What you will do
Scale the rows from the one holding "CERN (147, 19)" through the one holding "CDS Support (312, 1361)", inclusive, and give only those rows, each with its request text unchanged. Multiply every coordinate in the answers by 2.15, then round each to a whole number, with halves rounded up.

· · · · · · ·

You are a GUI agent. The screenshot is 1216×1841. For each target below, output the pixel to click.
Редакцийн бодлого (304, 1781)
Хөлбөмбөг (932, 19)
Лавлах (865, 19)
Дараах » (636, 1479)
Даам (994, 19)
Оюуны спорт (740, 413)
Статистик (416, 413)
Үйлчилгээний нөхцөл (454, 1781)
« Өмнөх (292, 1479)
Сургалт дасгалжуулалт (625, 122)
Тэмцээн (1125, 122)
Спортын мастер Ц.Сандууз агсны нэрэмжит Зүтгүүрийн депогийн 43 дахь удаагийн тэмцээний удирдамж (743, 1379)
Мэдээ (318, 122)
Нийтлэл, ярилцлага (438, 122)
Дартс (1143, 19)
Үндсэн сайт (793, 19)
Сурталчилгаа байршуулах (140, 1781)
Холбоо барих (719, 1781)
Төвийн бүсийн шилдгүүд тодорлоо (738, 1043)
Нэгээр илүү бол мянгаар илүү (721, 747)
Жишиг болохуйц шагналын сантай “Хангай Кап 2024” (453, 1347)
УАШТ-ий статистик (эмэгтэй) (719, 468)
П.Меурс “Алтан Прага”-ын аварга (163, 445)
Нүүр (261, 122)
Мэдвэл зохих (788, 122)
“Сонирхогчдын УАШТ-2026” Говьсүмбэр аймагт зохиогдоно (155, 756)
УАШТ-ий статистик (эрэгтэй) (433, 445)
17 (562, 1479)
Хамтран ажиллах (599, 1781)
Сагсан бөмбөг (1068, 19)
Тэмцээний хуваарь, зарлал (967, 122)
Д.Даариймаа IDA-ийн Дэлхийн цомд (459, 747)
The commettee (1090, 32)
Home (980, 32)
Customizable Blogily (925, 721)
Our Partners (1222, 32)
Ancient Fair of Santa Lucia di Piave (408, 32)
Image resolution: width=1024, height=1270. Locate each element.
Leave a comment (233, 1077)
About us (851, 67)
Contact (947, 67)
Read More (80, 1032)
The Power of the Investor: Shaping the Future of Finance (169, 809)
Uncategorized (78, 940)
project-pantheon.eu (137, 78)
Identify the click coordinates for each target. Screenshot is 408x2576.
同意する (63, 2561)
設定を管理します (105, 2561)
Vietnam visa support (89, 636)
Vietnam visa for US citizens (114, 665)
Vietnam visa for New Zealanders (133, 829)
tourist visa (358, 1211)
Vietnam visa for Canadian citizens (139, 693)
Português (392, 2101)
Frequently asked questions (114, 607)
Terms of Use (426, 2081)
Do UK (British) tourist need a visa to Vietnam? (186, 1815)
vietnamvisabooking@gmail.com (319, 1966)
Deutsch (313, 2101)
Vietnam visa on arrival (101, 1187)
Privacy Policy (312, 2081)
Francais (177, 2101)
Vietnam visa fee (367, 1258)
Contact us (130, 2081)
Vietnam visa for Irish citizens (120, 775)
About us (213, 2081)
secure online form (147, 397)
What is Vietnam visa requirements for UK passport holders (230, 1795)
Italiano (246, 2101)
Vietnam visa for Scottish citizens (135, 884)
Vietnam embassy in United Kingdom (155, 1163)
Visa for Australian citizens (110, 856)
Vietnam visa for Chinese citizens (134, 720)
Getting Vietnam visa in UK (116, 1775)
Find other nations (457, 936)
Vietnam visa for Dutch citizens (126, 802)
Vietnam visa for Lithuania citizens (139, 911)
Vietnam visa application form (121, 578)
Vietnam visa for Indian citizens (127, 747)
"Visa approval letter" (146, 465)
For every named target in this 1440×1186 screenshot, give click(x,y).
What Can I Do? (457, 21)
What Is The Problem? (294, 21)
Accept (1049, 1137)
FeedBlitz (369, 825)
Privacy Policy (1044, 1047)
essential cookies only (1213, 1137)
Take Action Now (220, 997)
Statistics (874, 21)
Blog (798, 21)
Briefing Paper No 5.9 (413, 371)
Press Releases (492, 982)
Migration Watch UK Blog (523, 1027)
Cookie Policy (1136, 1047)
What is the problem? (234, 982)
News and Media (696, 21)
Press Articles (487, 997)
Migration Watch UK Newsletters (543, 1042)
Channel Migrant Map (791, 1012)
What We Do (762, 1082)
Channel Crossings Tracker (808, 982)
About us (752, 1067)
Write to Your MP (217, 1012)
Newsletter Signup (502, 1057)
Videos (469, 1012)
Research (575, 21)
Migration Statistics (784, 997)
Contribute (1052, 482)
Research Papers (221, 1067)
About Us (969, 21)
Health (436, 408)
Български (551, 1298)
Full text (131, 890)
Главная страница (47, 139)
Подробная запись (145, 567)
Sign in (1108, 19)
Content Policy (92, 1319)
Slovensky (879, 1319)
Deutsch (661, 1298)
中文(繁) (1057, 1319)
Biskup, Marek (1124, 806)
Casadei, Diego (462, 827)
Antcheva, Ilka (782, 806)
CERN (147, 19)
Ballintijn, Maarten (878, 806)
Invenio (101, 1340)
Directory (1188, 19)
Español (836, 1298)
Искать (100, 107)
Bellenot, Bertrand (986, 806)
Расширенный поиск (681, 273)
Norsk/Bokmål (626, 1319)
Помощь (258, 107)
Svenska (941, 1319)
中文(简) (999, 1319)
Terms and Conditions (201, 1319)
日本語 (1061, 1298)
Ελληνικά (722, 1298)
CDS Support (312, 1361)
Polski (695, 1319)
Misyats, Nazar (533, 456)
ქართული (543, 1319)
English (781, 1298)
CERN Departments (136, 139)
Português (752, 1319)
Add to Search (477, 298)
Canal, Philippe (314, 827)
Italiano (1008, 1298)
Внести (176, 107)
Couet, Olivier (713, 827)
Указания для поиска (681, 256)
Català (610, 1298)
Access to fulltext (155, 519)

· · · · · · ·

The result
CERN (316, 41)
Ballintijn, Maarten (1888, 1733)
Invenio (217, 2881)
Directory (2554, 41)
Español (1797, 2791)
Искать (215, 230)
Bellenot, Bertrand (2120, 1733)
Расширенный поиск (1464, 587)
Norsk/Bokmål (1346, 2836)
Помощь (555, 230)
Svenska (2023, 2836)
中文(简) (2148, 2836)
Terms and Conditions (432, 2836)
日本語 (2281, 2791)
Ελληνικά (1552, 2791)
CDS Support (671, 2926)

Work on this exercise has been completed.